I tried enabled rds from my twingate connectors, initially I follow this guide which says only 443 TPC, UDP, and some relay ports are required - Best Practices | Docs
But when I was trying to login using psql it was failing. To debug this I tried telnet with same port 1411, and that was working.
Next I do open port 1411 from connector ec2 machine egress along with above mentioned ports and it’s start working. For now, things are working for me but wanted to understand, do I need to open port from connector egress each time I am adding new port based resource.
Any guide, document will be helpful
Couple of things to clarify:
- Connectors only require outbound access yes, and that is the correct guide to look at for that. They need to be able to reach out on TCP ports 443, 30000-31000, and any UDP port (the latter is used for peer-to-peer connectivity)
- Internally within your environment the Connector will need to be able to access any machine and port that you set up as a Resource, as it is acting as a local proxy for the Client
What this means is if you create a Resource defined as 10.0.0.1 with port 1411 for the system you’re trying to access, then the Connector needs to be able to get to that. If that system is in a different VPC and you have some sort of security group setup with rules to prevent access, then the connection will fail.

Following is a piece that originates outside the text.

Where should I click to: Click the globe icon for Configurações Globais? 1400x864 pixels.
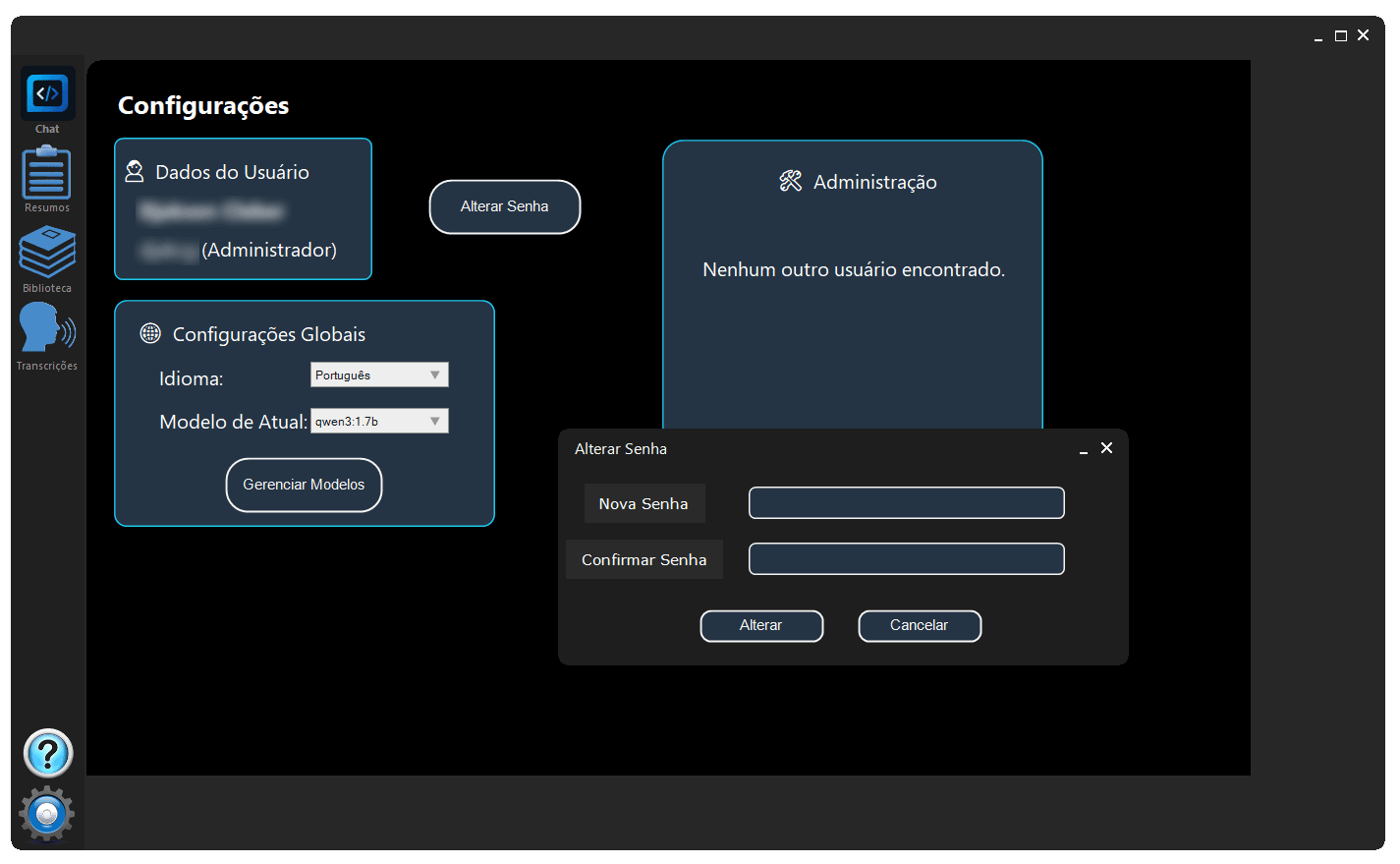(x=150, y=333)
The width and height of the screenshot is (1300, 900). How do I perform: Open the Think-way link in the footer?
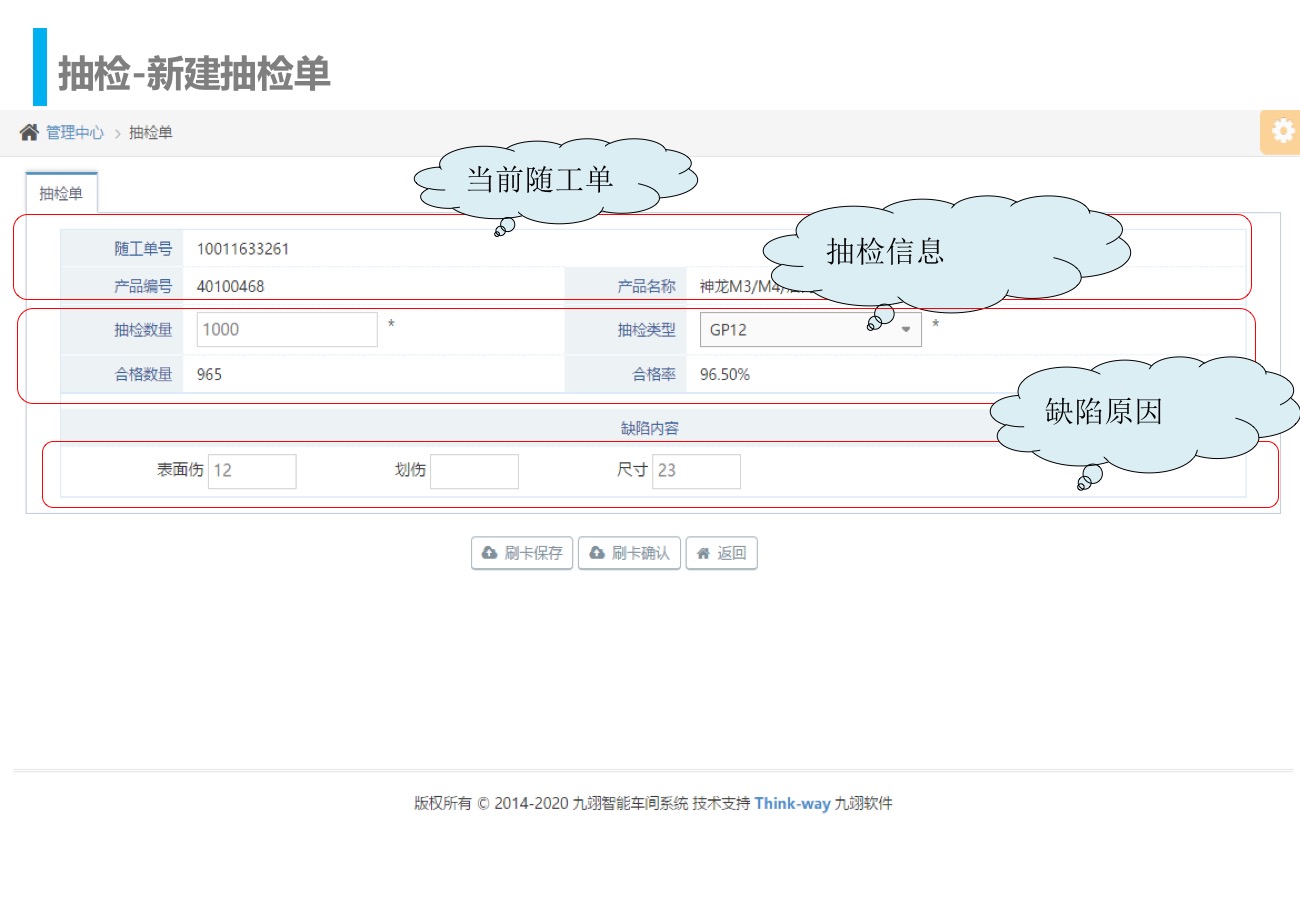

When you look at the activity logs inside of the Admin Console, do you see entries on that Resource when you try to connect? If so does it show that you’re able to connect to the Connector, and that the Connector just can’t get to the system in question? If so then there’s a local network routing issue between the Connector and the Resource, but if there’s no entry at all then there’s more likely something blocking the Connector from even getting out to our system.